Ne refactorisez pas un composant de votre application parce que cela vous semble cool mais parce que cela est nécessaire.

Une refactorisation est une chose couteuse et complexe, elle doit nécessairement répondre à un enjeu de qualité permettant d'assurer la pérennité de votre application et non à satisfaire une envie, bien souvent puerile, de changement.

Le temps du comité est précieux, alors favorisez les discussions sur le fond plutôt que sur la forme, à moins que cette dernière ne soit réellement une source d'inconfort.

L'importance du métier

Attention, cet article prend le parti pris de se concentrer sur l'aspect purement technique afin de simplifier la présentation des différents exercices du comité refactorisation.

Cependant, n'oublions pas que nous développons en entreprises afin de répondre à ses enjeux technologiques : la technique répond aux problématiques de votre entreprise et non l'inverse.

Vous aurez énormément de mal à justifier auprès des parties prenantes un temps alloué à la refactorisation et à l'évolution de votre application si vous négligez l'aspect métier dans toutes vos réflexions.

Un code d'une qualité moindre peut parfois se justifier sur des fonctionnalités peu utilisées ou peu critiques, alors n'hésitez pas lorsque cela est nécessaire à impliquer des personnes extérieures aux développeurs dans vos réflexions car la véritable valeur d'une fonctionnalité est autant technique que fonctionnelle.

Conclusion

Le comité refactorisation ne résoudra pas tous vos problèmes, il n'est pas une solution magique qui éliminera la dette technique de votre entreprise, voyez le plutôt comme un support de réflexion permettant d'impliquer davantage les développeurs dans la prise de décisions et de les responsabiliser quant aux conséquences de leurs choix.

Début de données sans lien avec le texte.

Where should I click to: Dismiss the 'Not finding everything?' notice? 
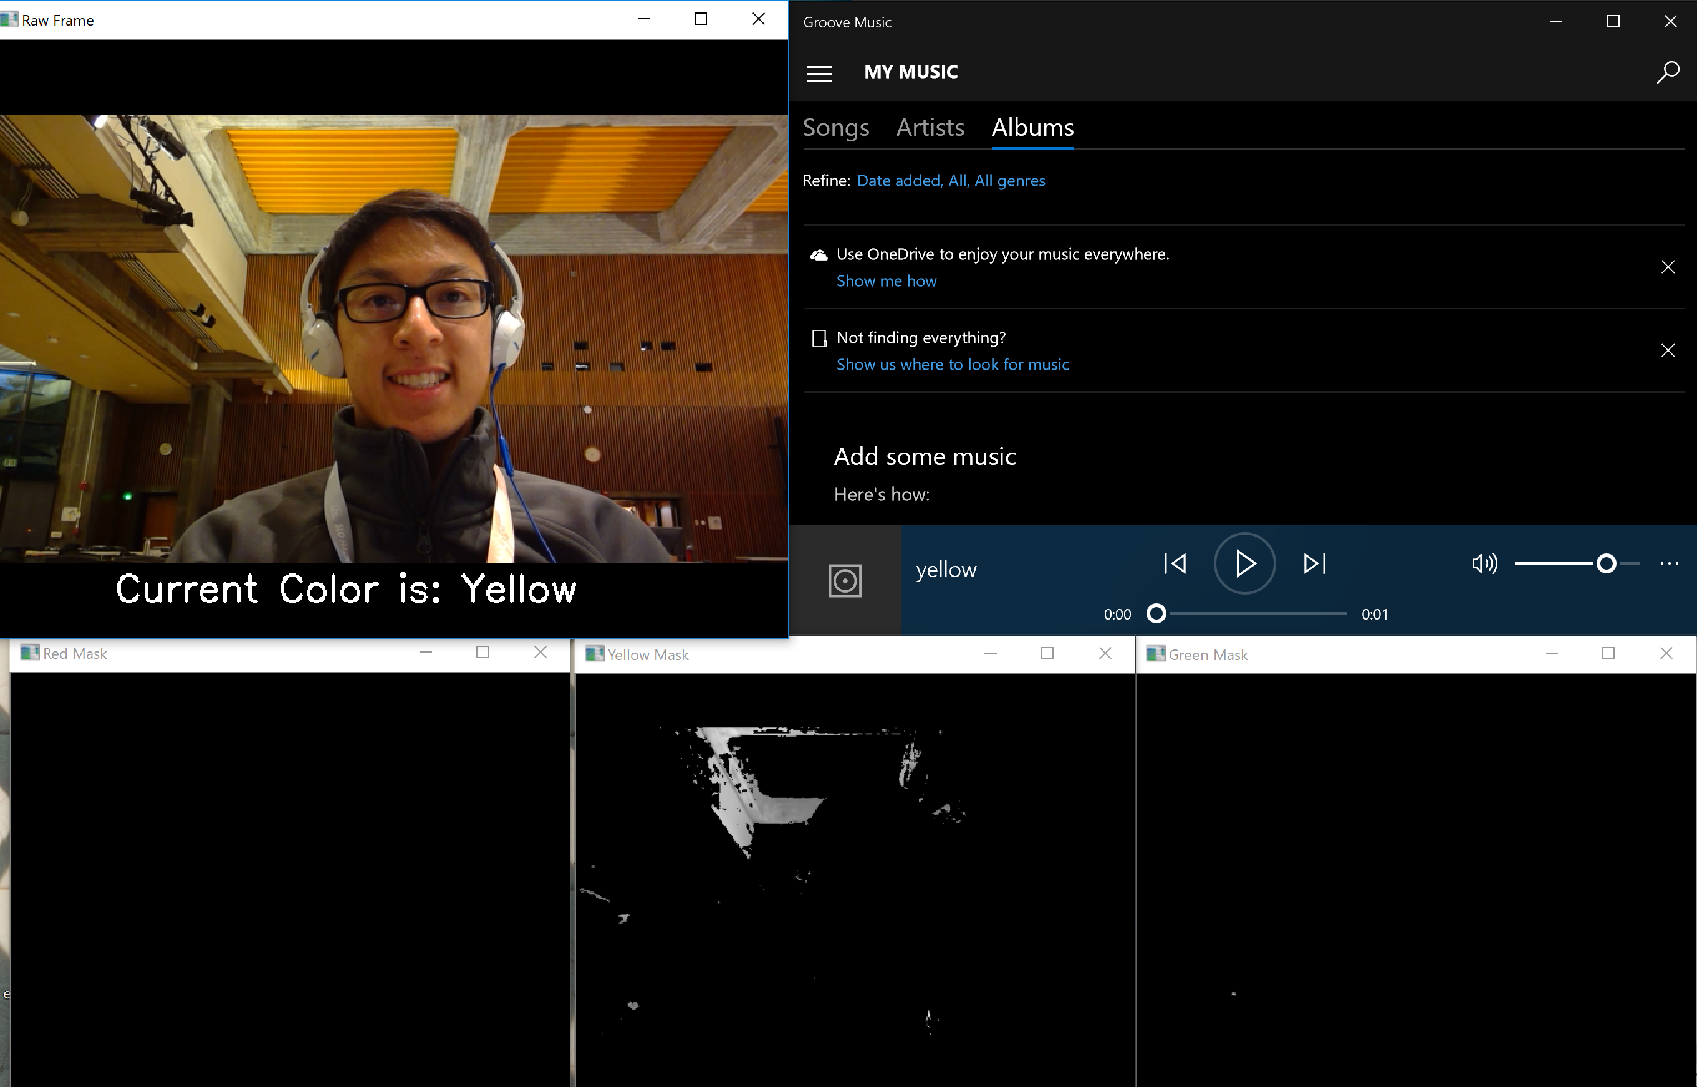[1667, 351]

N'oubliez pas que les attitudes sont contagieuses, le comité doit impérativement faire l'effort de maintenir son regard vers l'avenir et de porter son attention sur des actions concrètes et réalisables. Ne vous attardez pas sur les erreurs passées et concentrez votre attention sur des actions bénéfiques.

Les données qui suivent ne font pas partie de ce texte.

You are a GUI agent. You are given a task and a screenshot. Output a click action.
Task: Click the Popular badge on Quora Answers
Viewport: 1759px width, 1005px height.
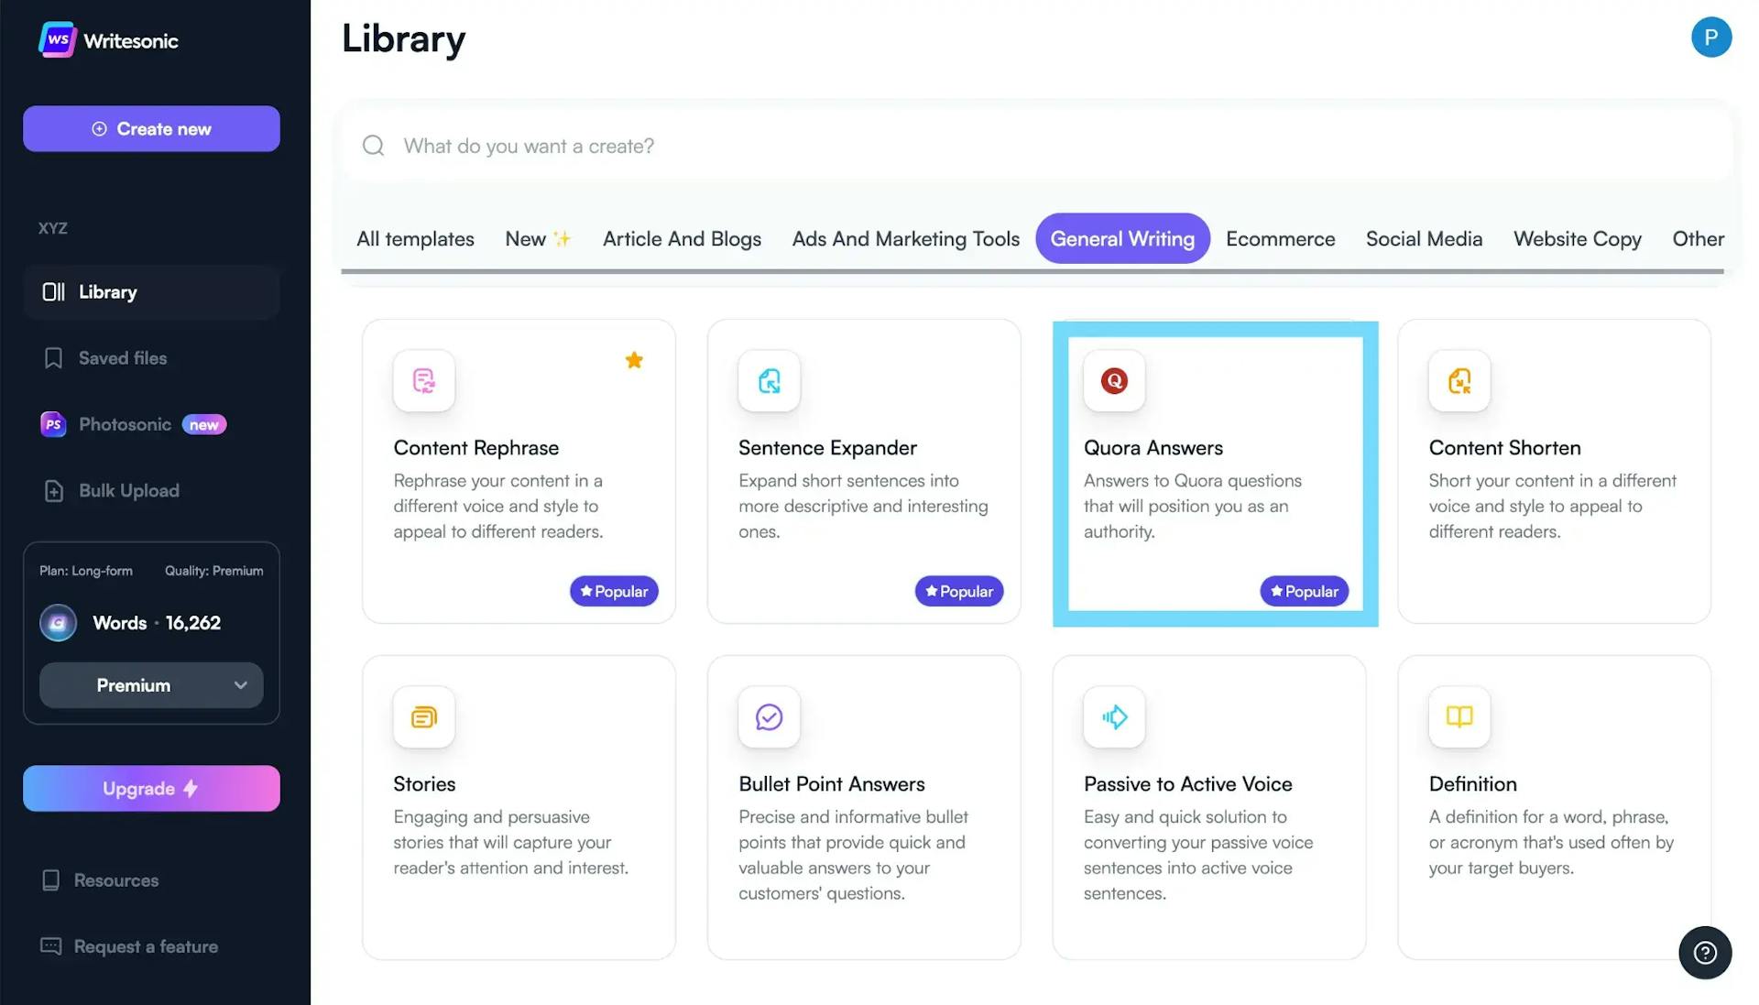pyautogui.click(x=1304, y=591)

Conservez également un regard bienveillant sur l'état de vos applications et ne soyez pas trop prompt à casser le code de vos prédécesseurs, ce dernier répond généralement à des problématiques oubliées que vous n'avez même pas en tête.

La dette de votre application, le legacy, est votre héritage, il n'est pas sale, il n'est pas honteux, il est même souvent celui qui fait vivre votre entreprise.

La première étape pour améliorer votre application sera de l'accepter et de commencer à en prendre soin car personne d'autre que vous ne pourra veiller sur votre code.